Why would prime real estate be used for something that could potentially be accomplished elsewhere? It may have something to do with the fact that the recorded value of the lot was $25.

That was what Atlanta paid for the lot decades ago and the value was never updated. While it’s not uncommon to report asset values based on historic costs instead of the likely market value, it creates a distorted and undervalued picture. Dag Detter, the Swedish investment advisor whose book The Public Wealth of Cities inspired the incubator project, has previously estimated that Cleveland’s capital assets are in reality worth four or even seven times their reported value because of this practice.

On paper, using a $25 parking lot for occasional prisoner transfers makes sense. But not in reality, when the downtown location’s market value is in the millions. 

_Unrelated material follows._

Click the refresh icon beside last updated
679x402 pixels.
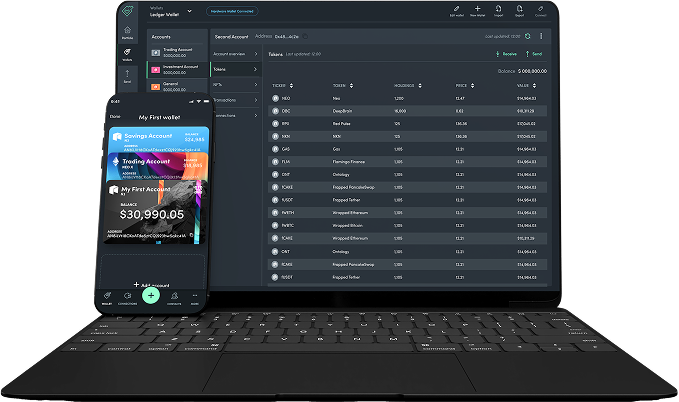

Atlanta, which has assembled a Housing Strike Force as part of its incubator project participation, is working with a private developer to build a mixed-use residential building on the lot that will include 200 affordable units and ground floor retail. As a result of the asset mapping and valuation work, the city has some 35 public land projects either in the pipeline or under construction.

Putting Small City Assets to Work

With each group of cities, McAdams hopes to refine and institutionalize the principles that guide public asset portfolio management so that mid-size and smaller cities with fewer resources can be just as adept at the practice as larger cities.

In fact, three of the four cities in the second cohort—Evanston, Illinois; Mt. Vernon, New York; and Sugar Land, Texas—are mid-sized suburban cities. Each one is looking for assistance with development issues. Mt. Vernon, located outside New York City, hopes to monetize the public land by a commuter rail stop that requires coordinating with the state agency that operates the rail. Evanston is interested in better capitalizing on its parks and waterways. And Sugar Land hopes to figure out the best use for city-owned parcels near the site of a major, mixed-used development now underway.

Cleveland’s participation in the pilot prompted the city to create a $100 million “Site Readiness Fund” with the help of federal pandemic recovery dollars that will identify sites of 10- to 50-plus acres to get into shovel-ready shape. McAdams said other mid- and small-size cities could work with their regional or local economic development corporation and nonprofits to build something similar.

“Next step is building that institutional capacity,” he said. “The New Yorks and the Chicagos can handle this. It’s the Mt. Vernons and the Evanstons that really need the help.”